The theory of integration of real functions is (as far as I know) usually extended to the complex case as follows:
Let $X$ be a set. Given a function $f:X\to\mathbb C$, define $\Re(f),\Im(f):X\to\mathbb R$ as $\Re(f)(x)=\Re(f(x))$ and $\Im(f)(x)=\Im(f(x))$ for every $x\in X$, where $\Re$ and $\Im$ denote the real part and the imaginary part respectively. Then, it clearly is the case that $f=\Re(f)+i\Im(f)$.
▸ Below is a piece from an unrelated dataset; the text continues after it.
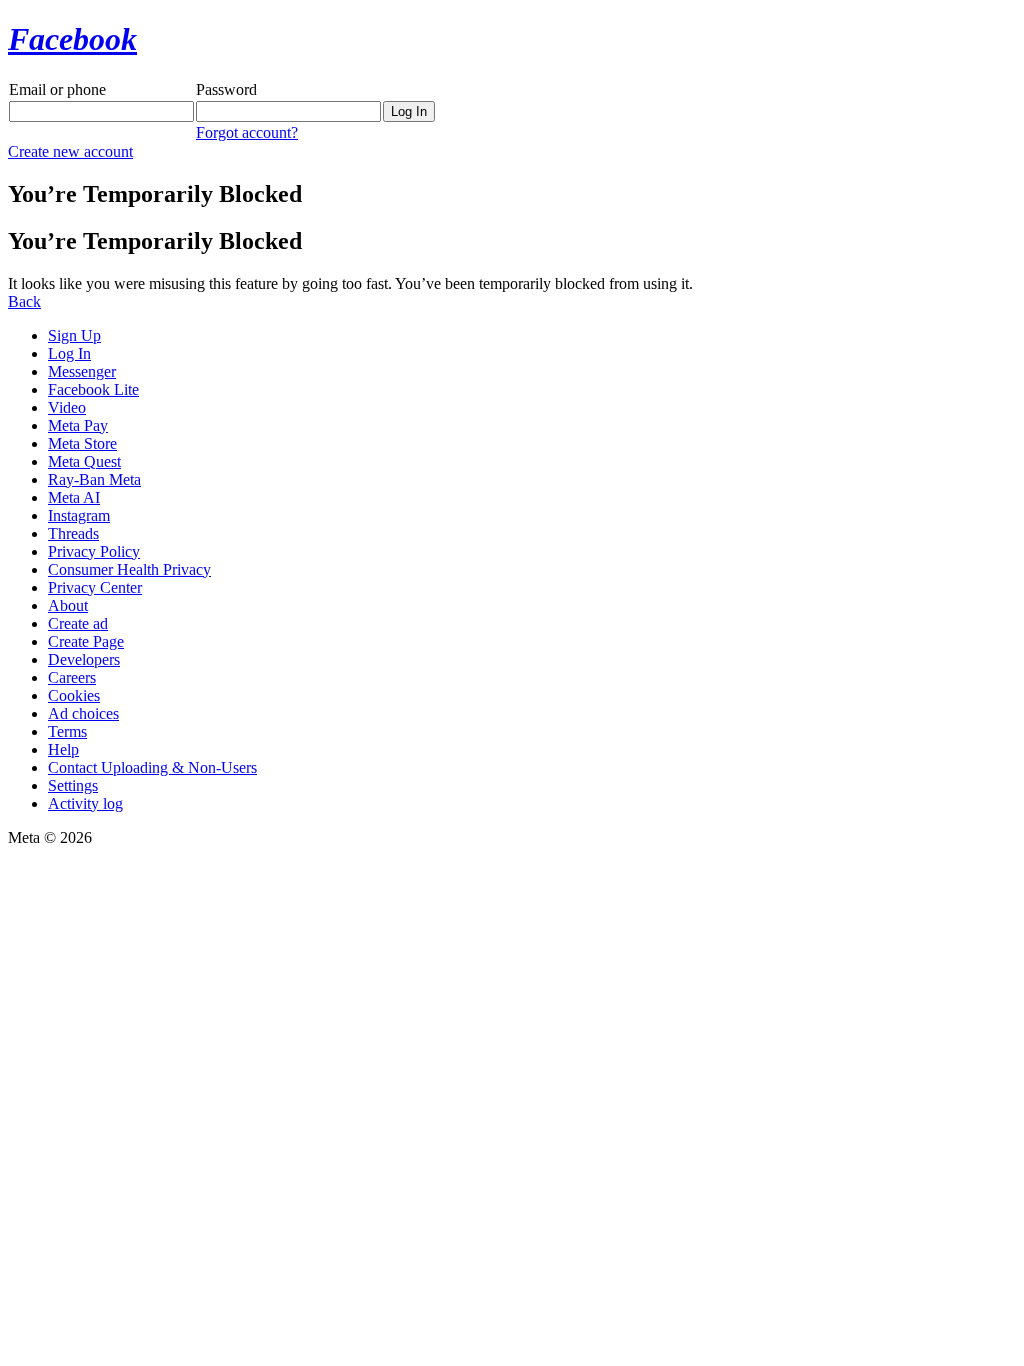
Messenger (82, 371)
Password (226, 89)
Now, if $(X,\mathscr A,\mu)$ is a measure space, we say that $f:X\to\mathbb C$ is integrable if and only if $\Re(f)$ and $\Im(f)$ are integrable, and we define \begin{align*} \int f~d\mu=\int\Re(f)~d\mu+i\int\Im(f)~d\mu. \end{align*} This implies in particular that \begin{align*} L^1(X,\mathscr A,\mu,\mathbb C)=L^1(X,\mathscr A,\mu,\mathbb R)+i\cdot L^1(X,\mathscr A,\mu,\mathbb R),\tag{1} \end{align*} where $L^p(X,\mathscr A,\mu,\cdot)$ denotes the usual $L^p$ space.
Question. Equation (1) raises for me an interesting question: is it true that, for any $1\leq p<\infty$, \begin{align*} L^p(X,\mathscr A,\mu,\mathbb C)=L^p(X,\mathscr A,\mu,\mathbb R)+i\cdot L^p(X,\mathscr A,\mu,\mathbb R) \end{align*} holds? If not, for which $p$ does it hold and for which $p$ does it fail?
Attempted solution: By definition, $f\in L^p(X,\mathscr A,\mu,\mathbb C)$ means that $f^p$ is integrable. Now, working with $\Big(\Re(f)+i\Im(f)\Big)^p$ seems very cumbersome to me, so instead we could define functions $r:X\to[0,\infty)$ and $\theta:X\to[0,2\pi)$ such that $f(x)=r(x)\exp(i\theta(x))$. In this case, we have that \begin{align*} f=r\cos(\theta)+ir\sin(\theta). \end{align*} and \begin{align*} f^p=r^p\cos(p\theta)+ir^p\sin(p\theta). \end{align*} However, I can't seem to get any further with this.